Когда он улыбнулся и сказал: «Меня не интересует выгода», я впервые в жизни не почувствовал в его улыбке робкого тепла, как в зимнем солнце, – то, что я почувствовал, было больше похоже на самую зиму, на сосульку, воткнувшуюся в сердце. И я подумал: «Ага, вон как мы улыбаемся – ладно, улыбайся…»

И тогда, хотя эта мысль уже исчезла – если вообще можно сказать, что она исчезла, ибо мысль выплывает на поверхность сознания и в нем же тонет, – тогда я сказал: «Ты ведь не знаешь, какие выгоды. Например, Хозяин хочет, чтобы ты сам назначил себе жалованье».

– Хозяин, – повторил он, причем его верхняя губа изогнулась больше обычного и открыла зубы, а звук «з» вышел свистящим, – напрасно рассчитывает меня купить.

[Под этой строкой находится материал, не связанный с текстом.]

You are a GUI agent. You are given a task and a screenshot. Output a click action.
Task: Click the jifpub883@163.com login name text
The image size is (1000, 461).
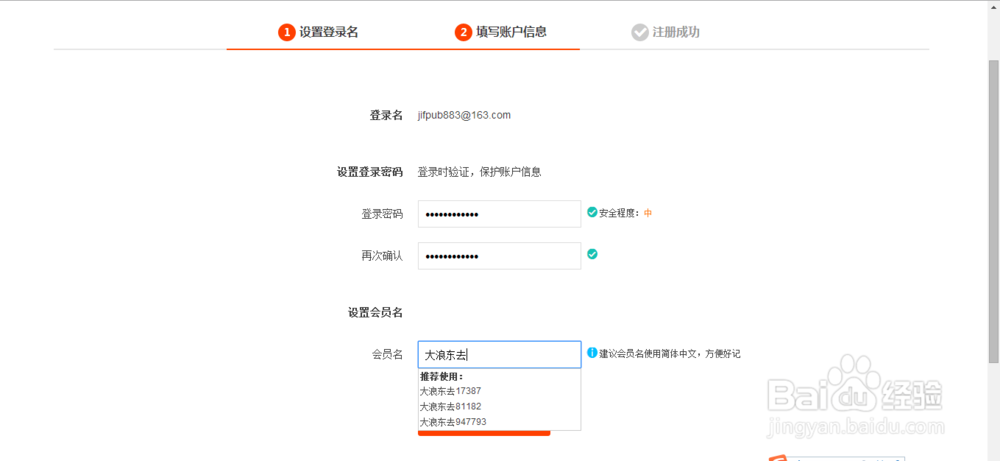(464, 115)
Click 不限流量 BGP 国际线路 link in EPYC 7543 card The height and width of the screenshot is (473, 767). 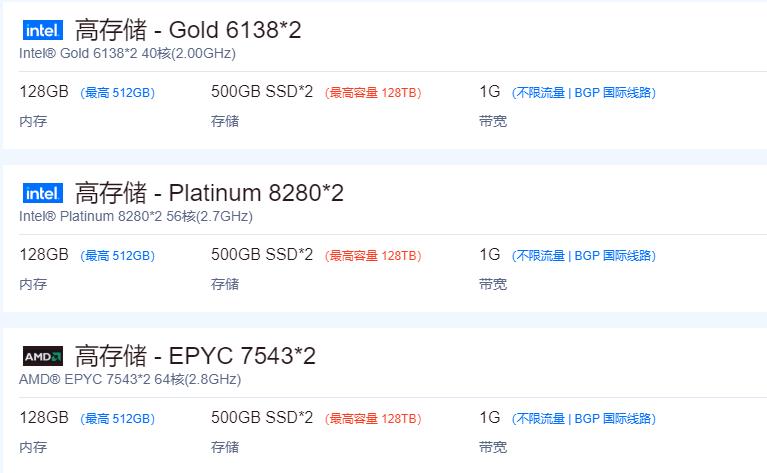[x=584, y=419]
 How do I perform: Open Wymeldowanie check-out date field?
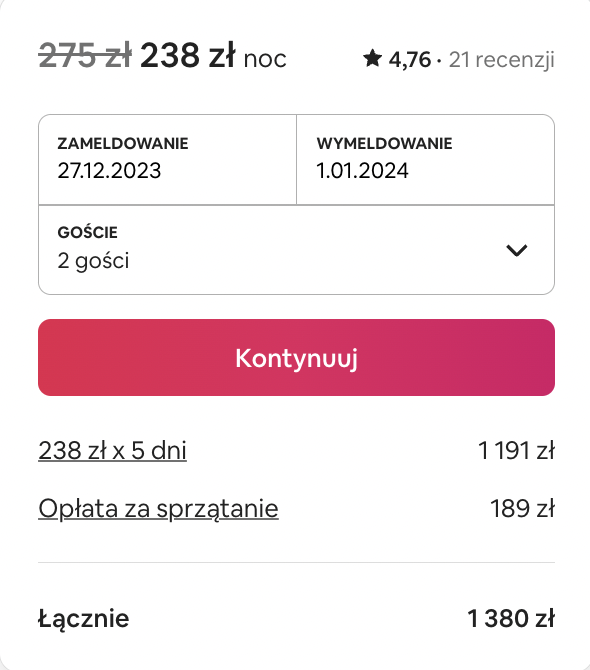coord(426,160)
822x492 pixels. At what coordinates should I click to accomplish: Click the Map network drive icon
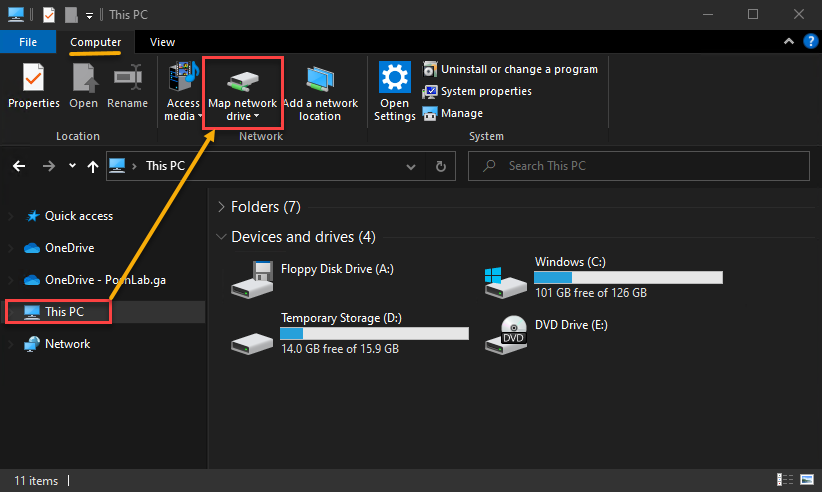(243, 81)
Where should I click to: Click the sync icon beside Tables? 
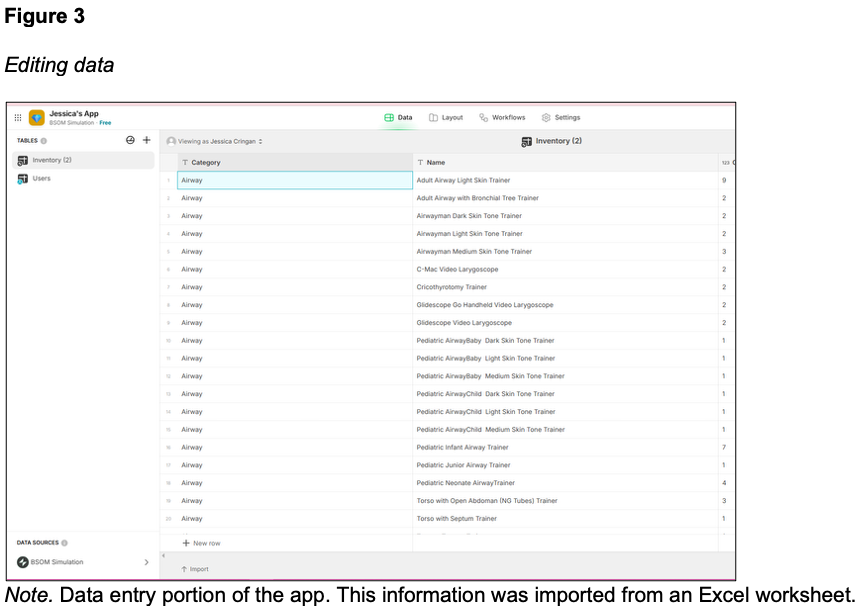(130, 140)
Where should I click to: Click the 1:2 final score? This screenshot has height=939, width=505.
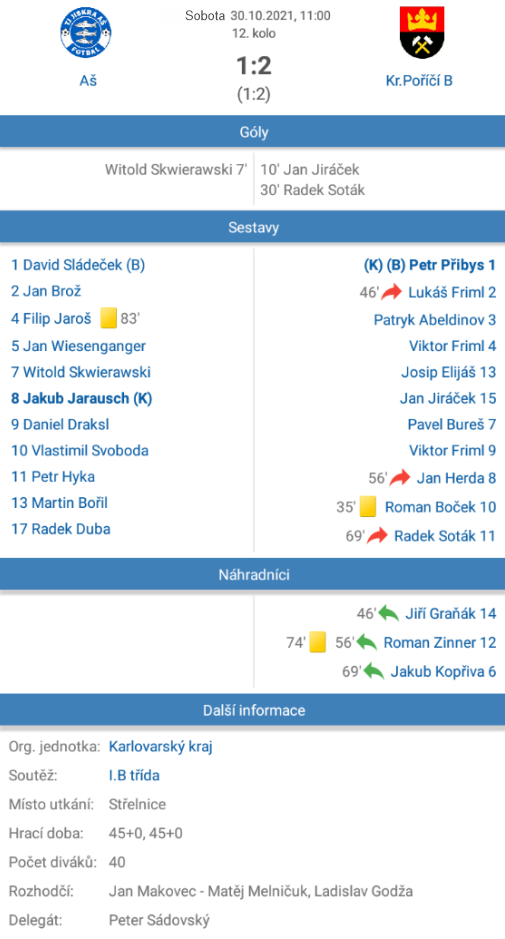pyautogui.click(x=254, y=66)
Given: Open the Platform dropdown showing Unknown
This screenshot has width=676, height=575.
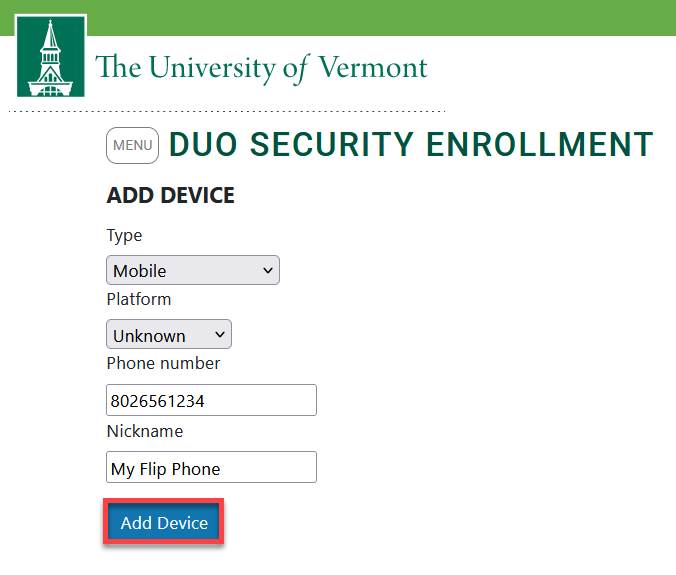Looking at the screenshot, I should click(x=169, y=334).
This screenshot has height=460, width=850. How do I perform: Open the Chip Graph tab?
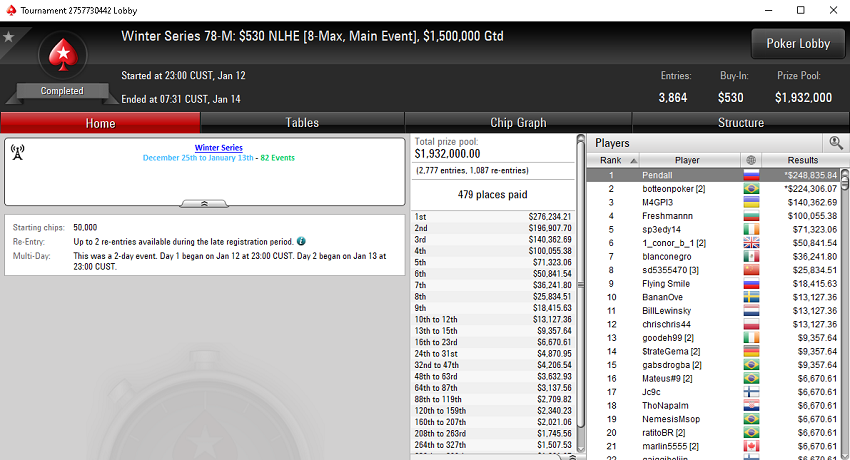518,122
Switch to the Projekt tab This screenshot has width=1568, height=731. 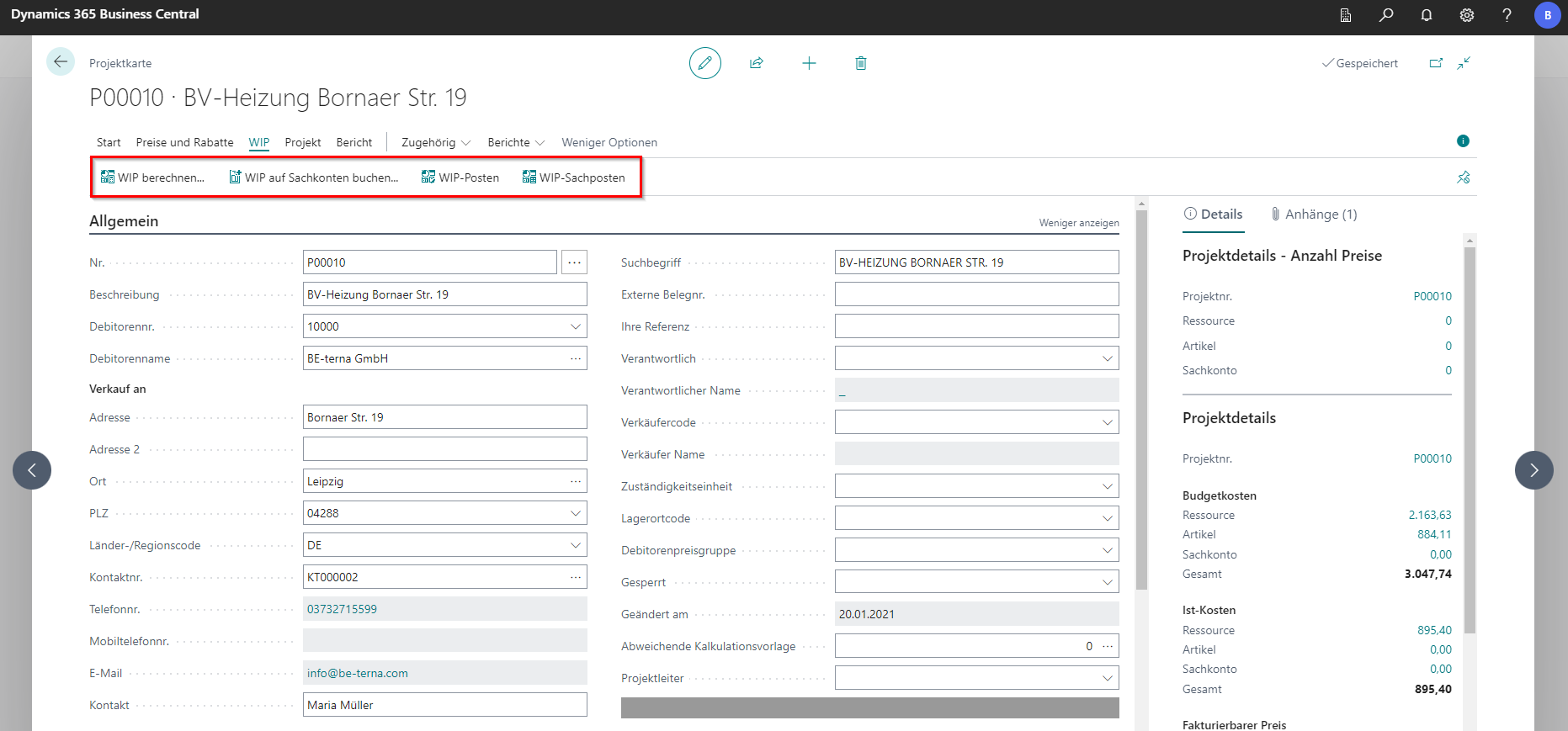(302, 143)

У меня есть, – он обвел глазами захламленную, грязную комнату, – все, что мне нужно.

– Хозяин не такой дурак. Ты правда думаешь, что он хочет тебя купить?

– Он все равно не смог бы, – сказал Адам.

– А чего он, по-твоему, хочет?

– Запугать меня. Это будет следующий ход.

– Нет, – помотал я головой, – не то. Он не может тебя запугать.

– На этом он стоит. На подкупе и угрозах.

– Подумай еще, – сказал я.

Он встал, нервно прошелся по вытертому зеленому ковру и обернулся ко мне.

– Лестью он тоже ничего не добьется, – сказал он со злобой.

– Не только он, – мягко сказал я, – тебя вообще нельзя взять лестью. И знаешь почему?

– Почему?

– Видишь ли, был такой писатель Данте, он говорил, что человек, знающий себе цену, истинно гордый человек, не мог бы впасть в грех зависти, ибо не нашел бы людей, которым стоит завидовать. С таким же успехом Данте мог сказать, что гордый человек, знающий себе цену, недоступен лести, потому что никто не откроет ему таких его достоинств, о которых он сам не знал бы. Нет, на лесть ты не клюнешь.

– Во всяком случае, на его лесть, – угрюмо сказал Адам.

– Ни на чью. И он это знает.

– На чем же он хочет сыграть? Уж не думает ли он, что я…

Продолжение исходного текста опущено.